# Tasks to perform
1. Answer these questions from the Skokie Country Club article, one per line:
(a) Who designed the course?
(b) In what year was the club founded?
(c) Who won the U.S. Open the club hosted in 1922?
2. Please write the next part of the Skokie Country Club article, continuing on from its final sentence.

### Reading passage ###

Skokie Country Club
- Interactive map of Skokie Country Club

Club information
- Location: Glencoe, Illinois, USA
- Type: Private
- Tota holes: 18
- Website: Skokie Country Club
- Designed by: Thomas Bendelow
- Par: 72
- Length: 7091
- Course rating: 74.3

= Skokie Country Club =

Private country club in Chicago, Illinois

Skokie Country Club is a private country club in Glencoe, Illinois, a suburb of Chicago.

Founded in 1897, it features a 7091-yard 18-hole course. In 1922, it hosted the U.S. Open that was won by Gene Sarazen. Phil Gaudin was serving as the head professional at Skokie Country Club when it hosted the 1922 U.S. Open. It has also hosted the 1909 Western Open, the 1952 Women's Western Open, the 1998 U.S. Senior Amateur, the 2010 Western Amateur, and the 2017 Western Amateur.

### Records ###

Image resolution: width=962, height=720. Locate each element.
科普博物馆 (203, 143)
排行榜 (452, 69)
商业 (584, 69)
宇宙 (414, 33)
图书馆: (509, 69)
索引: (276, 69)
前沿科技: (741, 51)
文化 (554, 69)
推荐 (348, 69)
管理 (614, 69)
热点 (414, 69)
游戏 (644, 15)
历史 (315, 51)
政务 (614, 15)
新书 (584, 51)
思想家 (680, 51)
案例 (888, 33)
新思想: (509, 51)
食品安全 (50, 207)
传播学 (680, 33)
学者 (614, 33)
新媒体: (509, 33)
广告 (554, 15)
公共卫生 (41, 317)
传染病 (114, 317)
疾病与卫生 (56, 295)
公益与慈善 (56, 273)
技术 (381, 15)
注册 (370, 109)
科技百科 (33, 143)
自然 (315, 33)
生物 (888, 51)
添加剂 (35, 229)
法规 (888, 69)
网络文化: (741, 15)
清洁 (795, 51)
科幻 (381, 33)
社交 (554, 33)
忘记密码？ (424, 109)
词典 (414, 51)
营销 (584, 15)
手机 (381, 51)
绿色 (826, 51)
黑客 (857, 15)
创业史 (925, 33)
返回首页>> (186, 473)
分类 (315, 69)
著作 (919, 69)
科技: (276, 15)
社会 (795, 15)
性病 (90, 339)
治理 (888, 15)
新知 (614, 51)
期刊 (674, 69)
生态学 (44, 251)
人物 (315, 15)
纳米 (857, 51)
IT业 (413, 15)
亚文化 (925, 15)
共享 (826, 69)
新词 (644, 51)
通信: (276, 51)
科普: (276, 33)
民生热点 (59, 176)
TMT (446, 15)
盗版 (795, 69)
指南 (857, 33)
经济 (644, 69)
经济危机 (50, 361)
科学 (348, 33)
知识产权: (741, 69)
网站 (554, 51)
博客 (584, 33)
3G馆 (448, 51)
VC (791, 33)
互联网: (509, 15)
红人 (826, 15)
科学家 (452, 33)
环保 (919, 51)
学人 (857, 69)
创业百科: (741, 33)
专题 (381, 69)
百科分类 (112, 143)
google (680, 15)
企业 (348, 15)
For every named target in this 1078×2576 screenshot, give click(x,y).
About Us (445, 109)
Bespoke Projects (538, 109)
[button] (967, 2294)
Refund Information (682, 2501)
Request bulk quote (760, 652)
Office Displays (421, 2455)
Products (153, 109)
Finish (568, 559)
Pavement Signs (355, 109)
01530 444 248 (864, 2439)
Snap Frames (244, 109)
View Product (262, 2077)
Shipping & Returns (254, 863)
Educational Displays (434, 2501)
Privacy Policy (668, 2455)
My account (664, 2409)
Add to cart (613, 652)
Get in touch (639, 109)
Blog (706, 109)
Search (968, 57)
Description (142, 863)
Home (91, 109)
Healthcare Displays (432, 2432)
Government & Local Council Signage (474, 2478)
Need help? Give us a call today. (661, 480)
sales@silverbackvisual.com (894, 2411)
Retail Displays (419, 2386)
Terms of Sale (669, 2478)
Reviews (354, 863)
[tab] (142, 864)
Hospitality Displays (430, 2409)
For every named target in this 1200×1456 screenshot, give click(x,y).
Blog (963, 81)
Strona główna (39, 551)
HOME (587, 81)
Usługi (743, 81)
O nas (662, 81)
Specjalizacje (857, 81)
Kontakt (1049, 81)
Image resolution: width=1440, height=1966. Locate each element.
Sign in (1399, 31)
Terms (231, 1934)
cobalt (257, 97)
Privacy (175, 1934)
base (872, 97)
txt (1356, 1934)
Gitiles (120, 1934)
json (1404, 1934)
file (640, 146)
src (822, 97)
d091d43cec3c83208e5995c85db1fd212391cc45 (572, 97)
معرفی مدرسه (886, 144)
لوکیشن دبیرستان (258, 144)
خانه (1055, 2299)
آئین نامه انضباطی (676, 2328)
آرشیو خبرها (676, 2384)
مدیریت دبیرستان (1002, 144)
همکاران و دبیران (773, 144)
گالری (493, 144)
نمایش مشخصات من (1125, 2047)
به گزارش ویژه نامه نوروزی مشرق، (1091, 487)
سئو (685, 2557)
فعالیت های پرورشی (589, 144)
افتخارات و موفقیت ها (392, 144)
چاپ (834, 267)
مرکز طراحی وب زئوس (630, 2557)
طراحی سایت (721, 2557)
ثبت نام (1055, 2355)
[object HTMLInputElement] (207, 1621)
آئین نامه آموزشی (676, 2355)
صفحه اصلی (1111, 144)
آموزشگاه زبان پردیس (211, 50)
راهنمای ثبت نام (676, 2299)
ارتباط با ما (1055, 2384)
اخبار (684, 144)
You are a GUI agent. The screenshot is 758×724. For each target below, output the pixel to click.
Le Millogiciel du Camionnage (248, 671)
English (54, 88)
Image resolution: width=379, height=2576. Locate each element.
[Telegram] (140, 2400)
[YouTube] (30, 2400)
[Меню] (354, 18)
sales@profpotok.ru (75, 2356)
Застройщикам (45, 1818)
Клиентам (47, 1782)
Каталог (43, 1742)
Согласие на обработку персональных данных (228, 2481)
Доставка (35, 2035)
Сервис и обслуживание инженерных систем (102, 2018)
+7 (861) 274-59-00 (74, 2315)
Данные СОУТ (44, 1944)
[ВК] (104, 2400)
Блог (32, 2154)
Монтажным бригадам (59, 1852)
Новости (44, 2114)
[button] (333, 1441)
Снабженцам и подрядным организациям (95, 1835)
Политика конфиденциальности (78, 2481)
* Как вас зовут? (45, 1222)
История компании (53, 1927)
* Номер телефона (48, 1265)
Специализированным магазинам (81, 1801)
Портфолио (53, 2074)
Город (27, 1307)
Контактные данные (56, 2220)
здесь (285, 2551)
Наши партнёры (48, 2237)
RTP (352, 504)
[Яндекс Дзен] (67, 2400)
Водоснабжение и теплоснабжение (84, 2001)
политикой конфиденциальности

###

# Results in order
1.
(a) Thomas Bendelow
(b) 1897
(c) Gene Sarazen

2.
The original course was designed by Tom Bendelow in 1904. It was turned into a Donald Ross course in 1914 when he redesigned it. Then in 1938 William Langford substantially reworked the layout with respect paid to the integrity of Ross's intentions.

Walter Fovargue served as the head professional in the early 1900s and remained there until 1916.